How The Other Half Lives

Eventually, Riis released How The Other Half Lives, a landmark work in the history of photojournalism. The book finally forced New Yorkers to reckon with the atrocious living conditions in the slums. Soon, the city created the Tenement House Committee and passed the 1895 New York Tenement House Act, which enforced more stringent fire safety regulations and required buildings to have proper lighting and ventilation.

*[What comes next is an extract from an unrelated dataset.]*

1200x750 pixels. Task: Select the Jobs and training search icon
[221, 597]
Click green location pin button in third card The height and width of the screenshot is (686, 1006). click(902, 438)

Jacob Riis and How The Other Half Lives inspired future "muckrakers"—reform-minded journalists who sought to expose corruption in modern society. However, let's not start thinking Jacob Riis was a saint.

Tenements EditorialWikimedia Commons

Right Idea, Wrong Message

While Riis believed that the horrible living conditions in the slums were the root cause of their high crime rates and rampant alcoholism, he nonetheless describes his subjects with a plethora of derogatory slurs and believed in a "racial hierarchy" among the poor. Not good.

But while Riis's words might not hold up, luckily, a picture's worth a thousand words. How The Other Half Lives did force New Yorkers to think about the lower-class people who lived among them—and the gaze of Riis's subjects undoubtedly said more than his narration ever could.